**WHAT NEEDS TO BE DONE:** Each line below that contains the word "click" must be copied.

**STORED DATA:**
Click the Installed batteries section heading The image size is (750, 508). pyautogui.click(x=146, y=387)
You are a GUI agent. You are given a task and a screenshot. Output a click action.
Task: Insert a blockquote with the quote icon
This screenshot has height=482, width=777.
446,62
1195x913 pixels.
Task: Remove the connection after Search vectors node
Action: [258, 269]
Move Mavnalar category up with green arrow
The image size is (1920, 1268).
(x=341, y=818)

**ANSWER SPACE:**
Click the Installed batteries section heading The image size is (750, 508). pyautogui.click(x=146, y=387)
You are a GUI agent. You are given a task and a screenshot. Output a click action.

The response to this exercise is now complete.